Minor Hotels Powers Through Low Season to Lift Revenue and EBITDA in 1Q 2025

Minor Hotels has reported a resilient start to 2025, shrugging off seasonal softness and currency volatility to post a 4% year-on-year increase in core revenue and a 7% jump in core EBITDA.

Minor Hotels Powers Through Low Season to Lift Revenue and EBITDA in 1Q 2025

Photo by Minor

  • Core revenue in Q1 increases 4% y-y
  • Core EBITDA up 7% y-y
  • RevPAR +5% globally, driven by Thailand (+10%) and Europe (+8%)
  • First-quarter loss cut by 57% versus 2024

Minor Hotels has reported a resilient start to 2025, shrugging off seasonal softness and currency volatility to post a 4% year-on-year increase in core revenue and a 7% jump in core EBITDA.

Buoyed by robust leisure and business demand, Minor Hotels cut its first-quarter core loss to THB 493 million – an improvement of 57% versus last year.
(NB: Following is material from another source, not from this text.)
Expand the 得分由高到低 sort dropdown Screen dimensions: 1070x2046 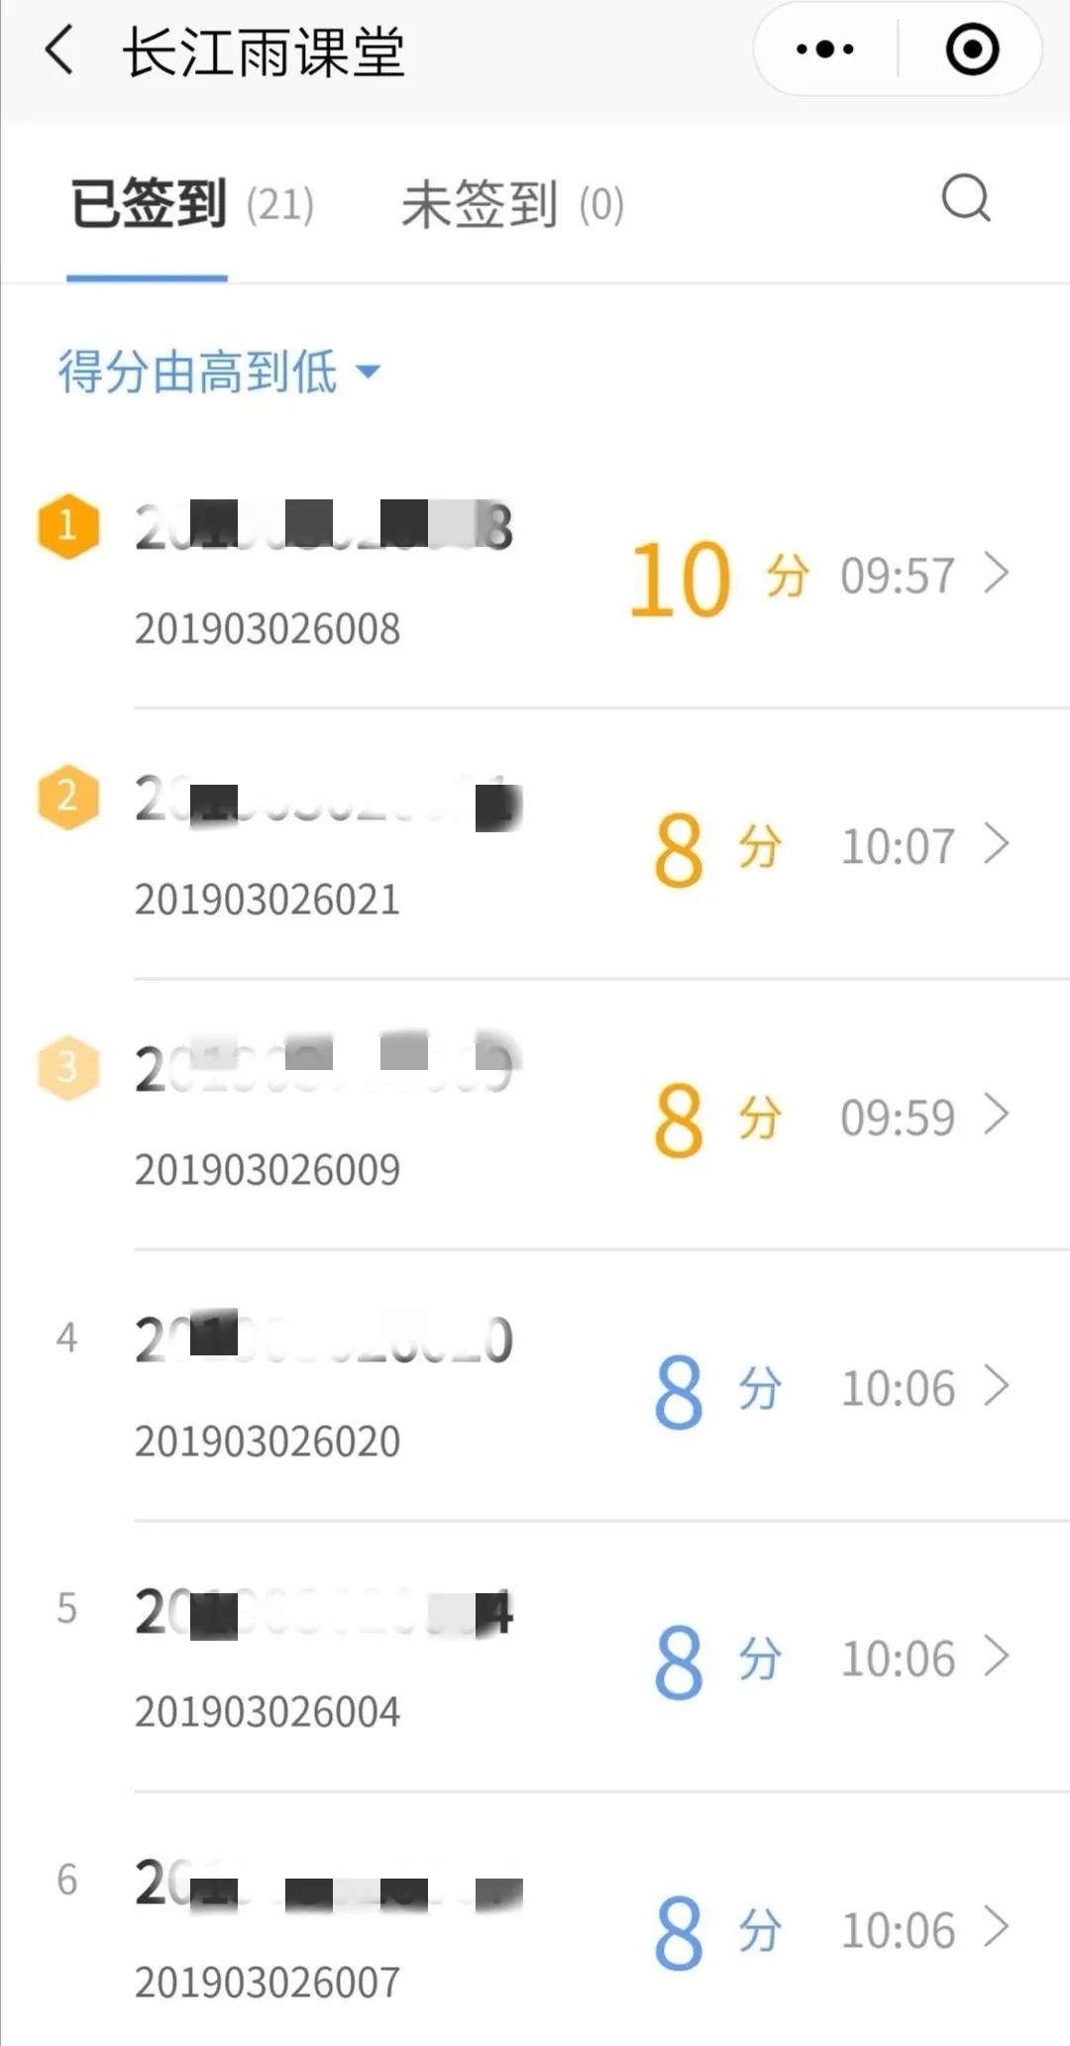tap(219, 372)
The sharp turnaround underscores both the earning power of the group’s diverse global portfolio and its disciplined cost controls.

System-wide occupancy across Minor’s global portfolio of more than 560 properties edged up one point to 64% while average daily rate (ADR) rose 3% year-on-year, lifting global RevPAR by 5%.

Thailand continued to outperform, with owned hotels in the country recording a 10% RevPAR increase as international arrivals accelerated, flight connectivity improved and global exposure from HBO’s The White Lotus Season 3 – filmed across four Minor resorts – boosted brand visibility.

Europe also exceeded expectations despite its traditional low season, with owned hotels in the region delivering 8% RevPAR growth, led by strong trading in Spain, Italy and the Benelux region, underscoring demand resilience across the continent.

Strategic pricing and stronger direct-booking initiatives, notably the debut of the new Minor Hotels masterbrand in March, combined to sharpen top-line momentum.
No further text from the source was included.